Exercise aim:
Every record must be restated exactly. Drop the images.

##########

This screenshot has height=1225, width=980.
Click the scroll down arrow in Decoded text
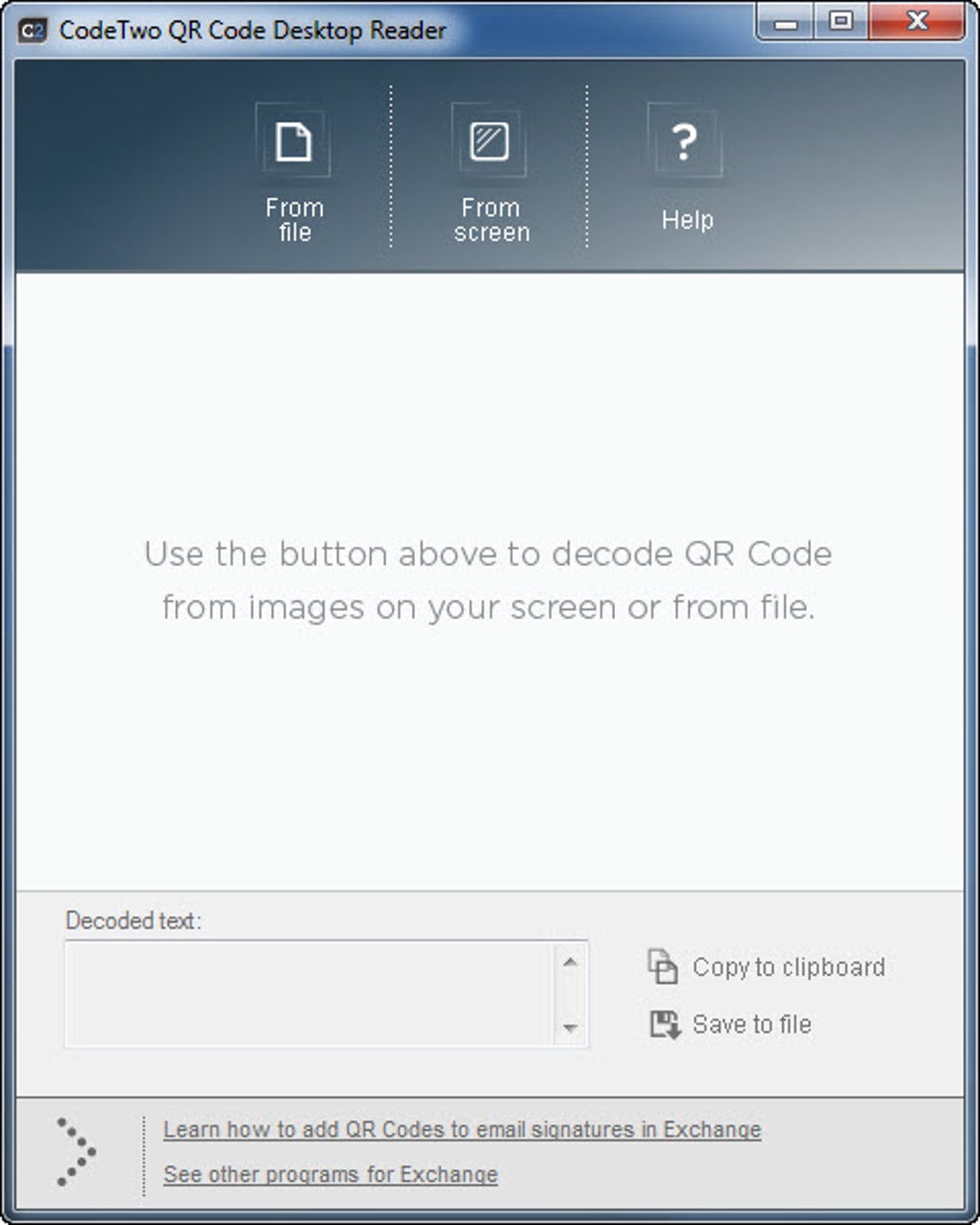[x=570, y=1028]
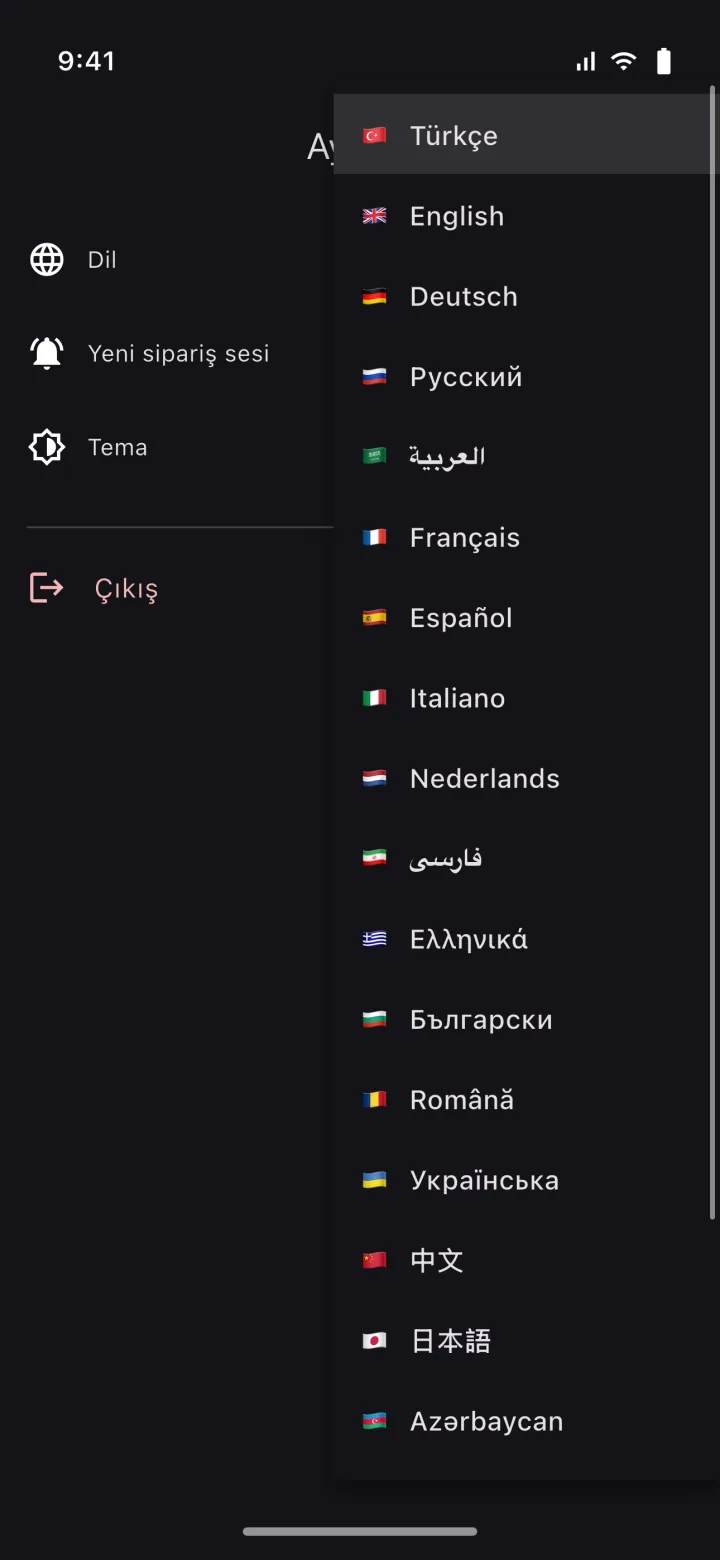The height and width of the screenshot is (1560, 720).
Task: Click the Wi-Fi status icon
Action: coord(624,62)
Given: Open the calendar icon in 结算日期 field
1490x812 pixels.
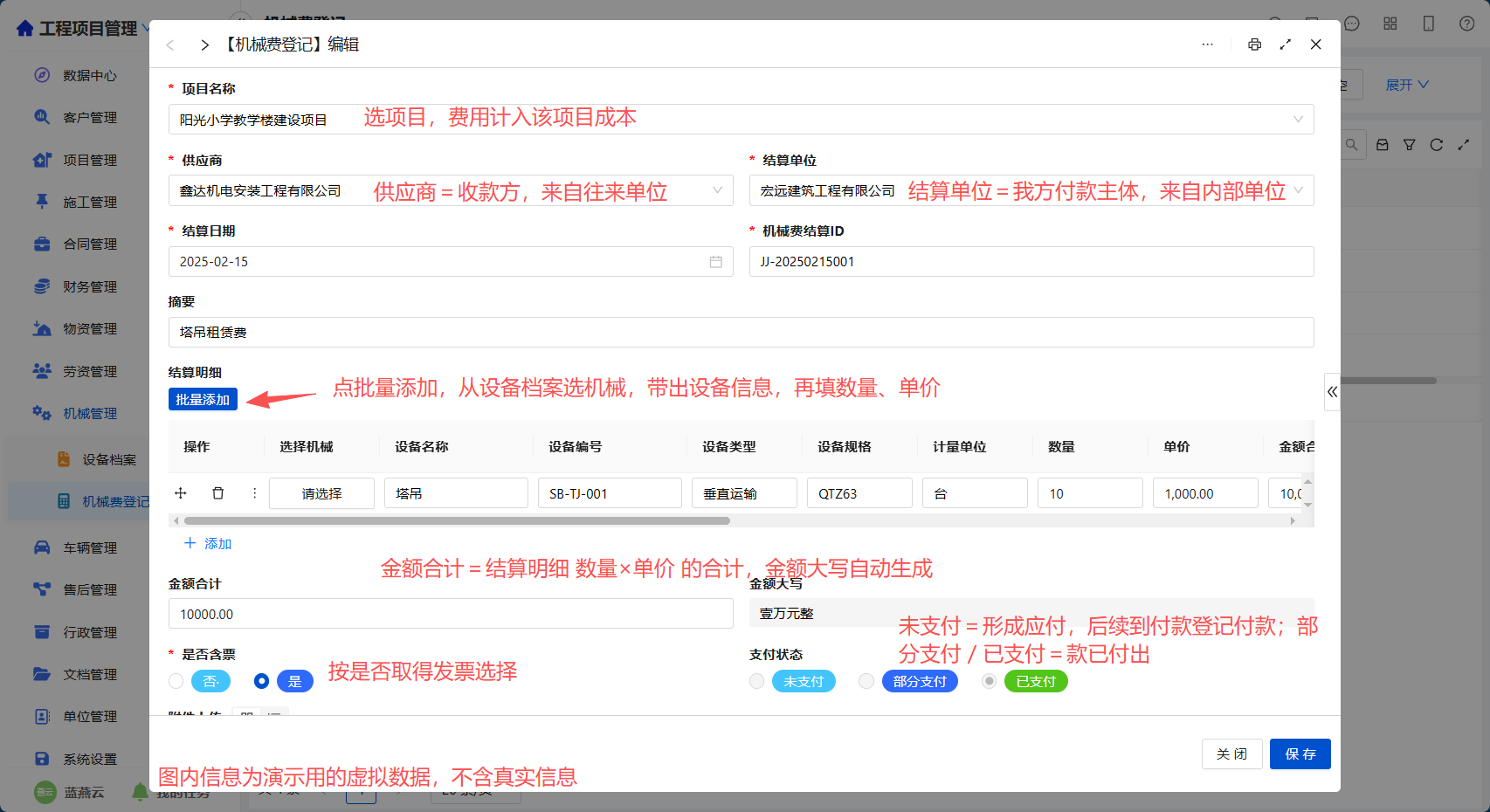Looking at the screenshot, I should (x=716, y=262).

##########

Exercise solution:
This screenshot has height=1225, width=980.
Click the scroll down arrow in Decoded text
[x=570, y=1028]
The height and width of the screenshot is (1560, 720).
Task: Click the Wi-Fi status icon
Action: coord(624,62)
Given: Open the calendar icon in 结算日期 field
1490x812 pixels.
Looking at the screenshot, I should (x=716, y=262).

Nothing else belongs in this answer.